Problem writing data to S3 with Kinesis Firehose Delivery Stream from Kinesis Data Stream source


I'm sending JSON files with the Kinesis Agent (using a Docker image) to to Kinesis Data Stream, which then acts as a source for the Kinesis Firehose Delivery Stream, which should then write the files to S3, but nothing is appearing in S3.

The JSON data flows into the Data Stream, and is visible in the monitoring as well as the agent logs:

2019-04-16 19:00:14.036+0000 6ae9843658b1 (Agent.MetricsEmitter RUNNING) com.amazon.kinesis.streaming.agent.Agent [INFO] Agent: Progress: 18947 records parsed (490492 bytes), and 18500 records sent successfully to destinations. Uptime: 900020ms

I have a small shell script which copies the JSON files into the input folder (which the agent is monitoring) at 2 second intervals. Each file is picked up by the Kinesis Agent:

2019-04-16 19:00:15.015+0000 6ae9843658b1 (FileTailer[kinesis:dev-kinesis-stream:/tmp/stream/*.json]) com.amazon.kinesis.streaming.agent.tailing.KinesisParser [INFO] KinesisParser[kinesis:dev-kinesis-stream:/tmp/stream/*.json]: Continuing to parse /tmp/stream/testfile00001.json.

However, nothing arrives in my Firehose Delivery stream or my S3 bucket.

In my firehose I've set the Buffer conditions to "1 MB or 60 seconds" and have encryption and compression disabled. This should allow the files to pass through to S3 since each file only contains a small array (file size ~1 KB).

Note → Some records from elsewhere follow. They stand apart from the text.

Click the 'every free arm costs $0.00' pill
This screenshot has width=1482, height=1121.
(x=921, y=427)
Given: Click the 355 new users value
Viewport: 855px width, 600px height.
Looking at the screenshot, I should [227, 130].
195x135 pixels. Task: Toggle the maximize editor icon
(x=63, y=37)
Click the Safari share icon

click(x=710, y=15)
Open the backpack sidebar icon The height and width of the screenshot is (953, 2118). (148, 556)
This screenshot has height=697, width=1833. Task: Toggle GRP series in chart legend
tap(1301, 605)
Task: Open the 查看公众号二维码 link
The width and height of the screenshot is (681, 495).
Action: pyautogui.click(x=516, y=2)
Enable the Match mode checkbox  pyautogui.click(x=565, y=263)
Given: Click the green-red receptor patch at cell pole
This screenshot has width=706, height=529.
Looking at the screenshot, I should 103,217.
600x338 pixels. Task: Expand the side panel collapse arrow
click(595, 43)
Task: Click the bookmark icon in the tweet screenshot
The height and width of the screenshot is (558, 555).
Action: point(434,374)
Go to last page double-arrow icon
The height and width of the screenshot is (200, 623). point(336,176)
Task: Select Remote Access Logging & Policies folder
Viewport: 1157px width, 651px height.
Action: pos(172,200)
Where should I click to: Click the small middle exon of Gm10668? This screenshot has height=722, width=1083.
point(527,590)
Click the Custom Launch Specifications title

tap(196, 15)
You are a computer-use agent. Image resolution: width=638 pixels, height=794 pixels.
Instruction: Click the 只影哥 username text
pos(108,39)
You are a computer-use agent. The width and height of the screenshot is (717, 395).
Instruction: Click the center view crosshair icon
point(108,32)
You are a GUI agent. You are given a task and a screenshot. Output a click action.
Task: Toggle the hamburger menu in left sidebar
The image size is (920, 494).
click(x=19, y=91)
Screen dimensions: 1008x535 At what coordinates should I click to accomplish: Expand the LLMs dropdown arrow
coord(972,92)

I'm stumped and don't quite understand what else could be the reason.

Any help is appreciated!


Solution

  • So I figured this out on my own. The problem was with the IAM policies which I had defined. Basically, the firehose IAM role did not have the appropriate role policies attached to it and data was not being written to S3 (due to permission issues).